Posted on March 12, 2015

By David Stockman

So now the third immense financial bubble of this century has been fully inflated. And there are abundant signs that what we really have is a Great Immoderation—–a baleful, not beneficent, development that can be laid exactly at the door step of the central bank.

Specifically, yesterday’s abysmal data on the soaring wholesale sales/inventory ratio (I/S ratio) is not only a sharp stick in the eye to the “escape velocity” chatter that emerged in last year’s second half for the fifth year running; it also offers crucial insight into a issue that the Fed and its partisans incessantly gum about but never get right.  Namely, the matter of monetary policy transmission—or the pathways through which the Fed’s interest rate manipulations, balance sheet expansions and verbal guidance work their way into the wider financial system and macro-economy.

The long and short of it is this. The credit channel of monetary policy transmission has long been over and done because the US economy has reached a condition of peak debt. But since the posse of Keynesians who inhabit the Eccles Building refuse to acknowledge this cardinal fact and persist in pushing on a string of massive monetary stimulus, a new channel  of policy transmission has been carved out of what was once a healthy financial and business system in the US.

Call that new transmission channel the “C-suite in bull market heat”. The obvious but never acknowledged fact of business life in today’s central bank dominated world is that top corporate executives no longer really manage their companies’ organizations and operations; they mostly manage corporate stock prices and their own option based incentive programs.

If you want some evidence, just consider the facts I cited Monday about the disposition of net profits by the S&P 500 companies. During the LTM period ending in Q3 2014, they generated $945 billion of net income and flushed fully $895 billion, or 95% of that total, back into the Wall Street casino in the form of stock buybacks and dividends.

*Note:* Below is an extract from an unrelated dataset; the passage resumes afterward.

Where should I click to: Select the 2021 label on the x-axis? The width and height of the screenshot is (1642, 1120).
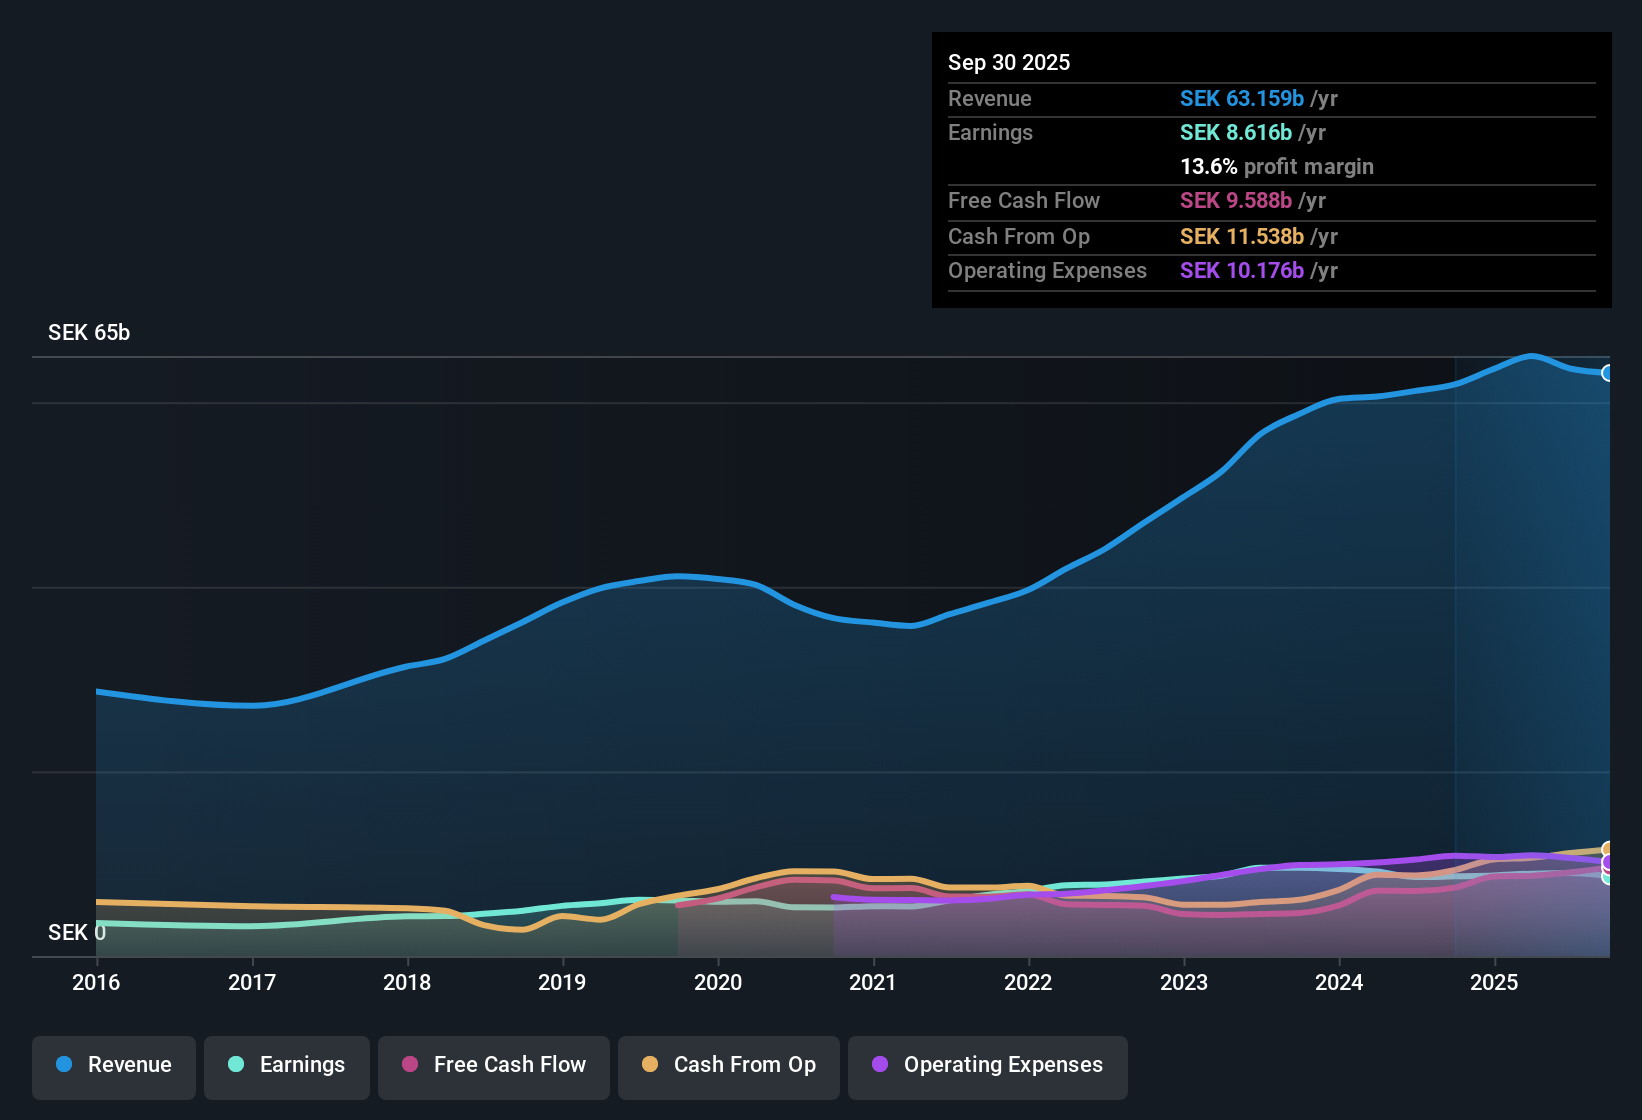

In light of those stunning numbers, don’t you think CEOs have stock prices and option values constantly on their brains?  Yes, they do. Otherwise you can’t explain the next number either.  By the end of the current quarter, CEOs and boards will have flushed the staggering sum of $4 trillion in dividends and stock repurchases back into the market or 85% of the earnings of the 500 largest companies domiciled in America since the March 2009 bottom.